I have a lot of to talk about this week anyway, and it's even writing related. Not mine, but that of a couple of my favorite authors. 

This weekend was the inaugural outing for the Santa Fe Literary Festival.

Lynne Cantwell 2022

It's kind of mind boggling that we haven't had a literary festival here before; we have world-class art, world-class opera, world-class food, and lots of resident authors, but no big events centered around books -- until now. So of course I couldn't miss it -- although I had to pick and choose amongst a ton of interesting author events because the ticket prices were insane, even with the discount for New Mexico residents. Here's hoping they're a little more reasonable next year.

Anyway, I settled on one Saturday session and one Sunday session. Yesterday's was Margaret Atwood. Picking her session was a no-brainer, as she's one of my favorite novelists ever. 

Lynne Cantwell 2022
(She was not actually blue, you understand. My phone camera did a weird color shift when I tried to take a photo of the jumbo screen above.)
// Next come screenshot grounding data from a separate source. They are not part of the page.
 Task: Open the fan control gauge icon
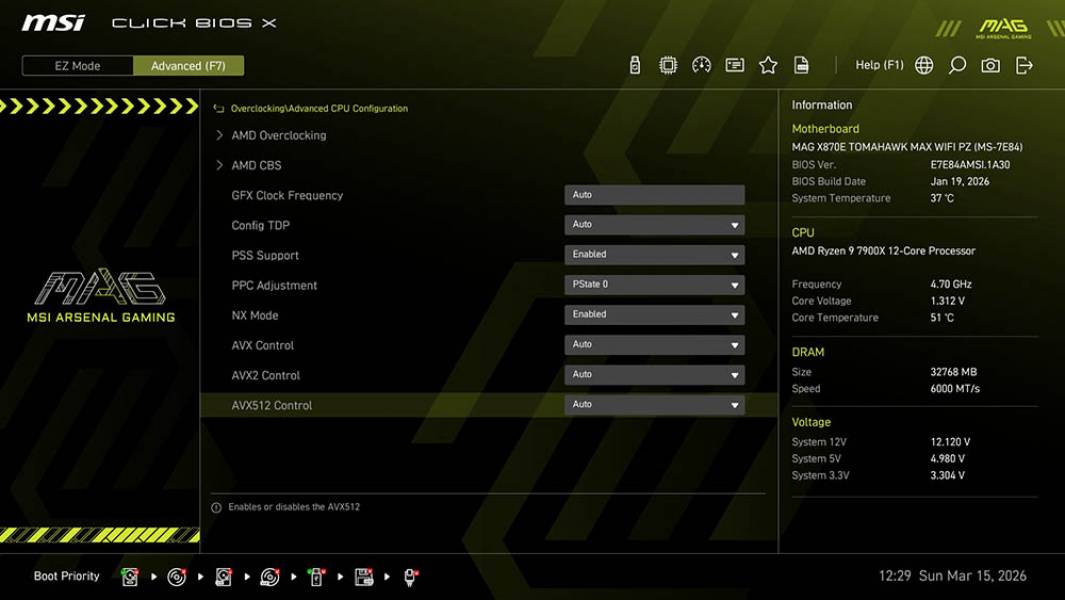pyautogui.click(x=700, y=64)
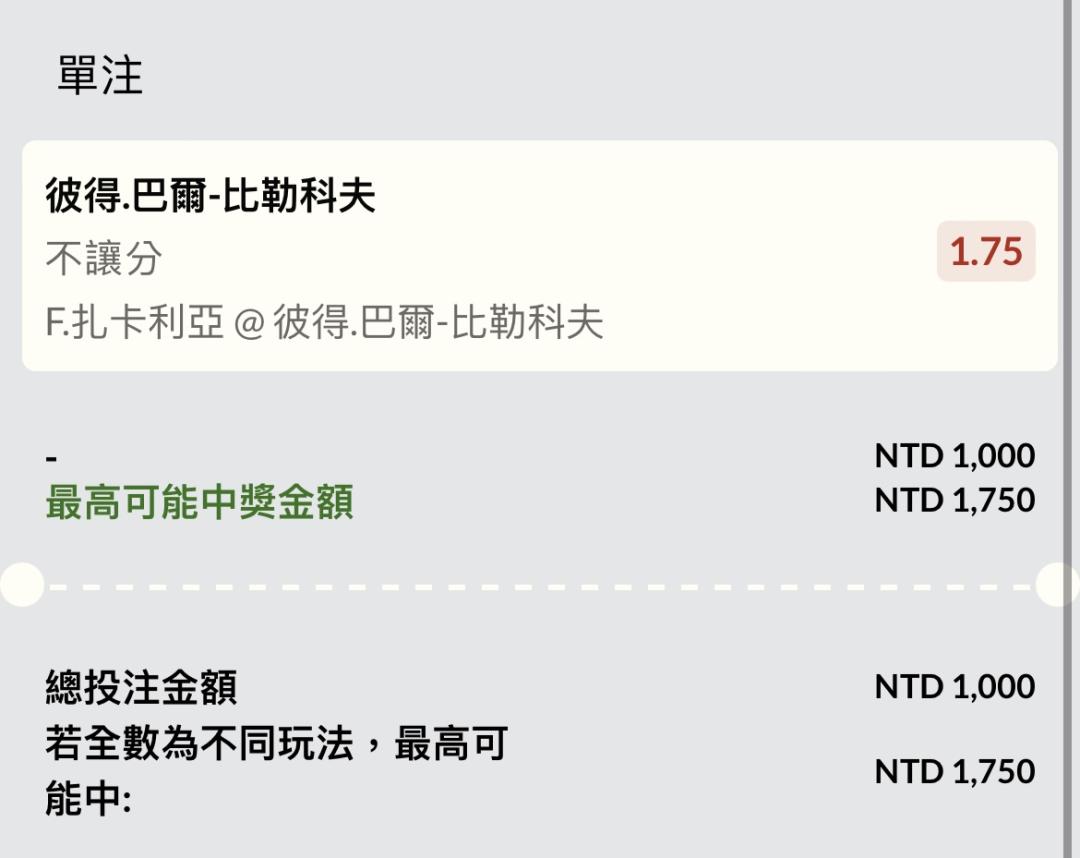Viewport: 1080px width, 858px height.
Task: Click the 不讓分 bet type label
Action: (103, 259)
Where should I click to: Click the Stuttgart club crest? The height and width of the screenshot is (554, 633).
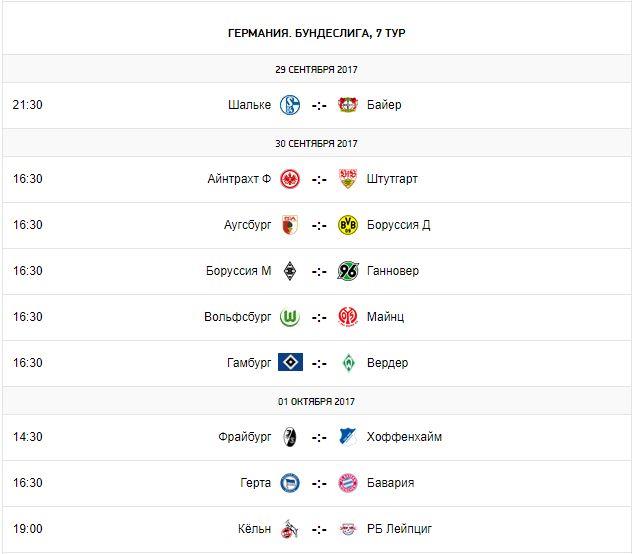click(x=348, y=179)
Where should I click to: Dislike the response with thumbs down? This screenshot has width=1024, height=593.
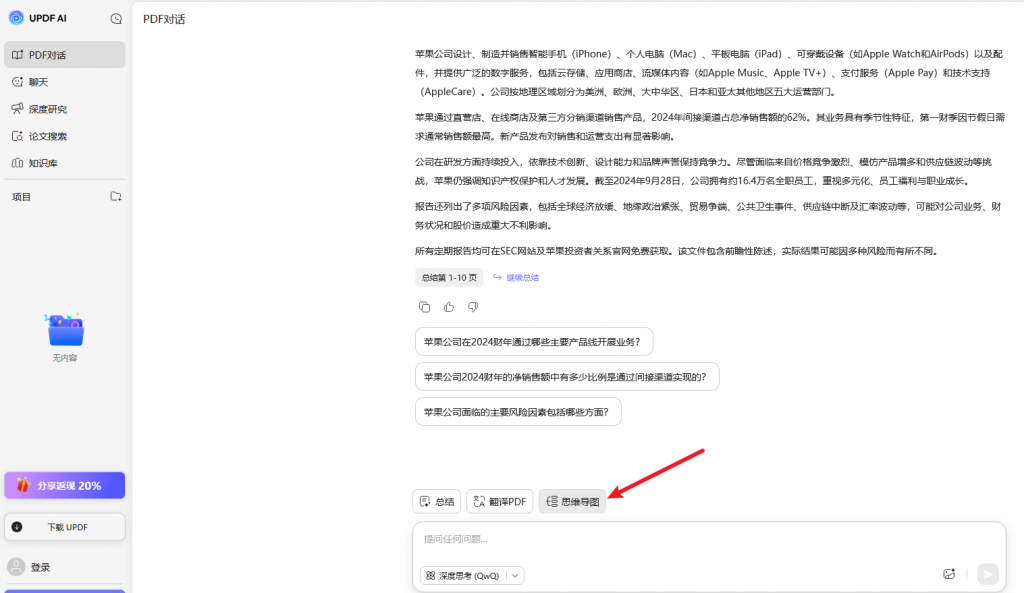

I have to wonder whether the festival organizers knew, when they scheduled Atwood's session, just how topical it would be. She's famously the author of The Handmaid's Tale, of course. When the draft Supreme Court decision on Dobbs was leaked, she had quite a bit to say about it in a piece in The Atlantic, and she reiterated many of the points in the article yesterday. But she also talked about the writing craft a bit. She's a big procrastinator, she says, but once she starts writing, she's all in. She likened it to going swimming in the cold lake waters in Toronto, where she's from. First you dip a toe in the water a few times, but eventually you realize you're just going to have to jump in and get it over with. She said at that point you say, "It's not so bad" -- but of course you're often telling that to your friends to lure them in. As both a writer and someone who grew up swimming in Lake Michigan, I can confirm both the experience and the lure.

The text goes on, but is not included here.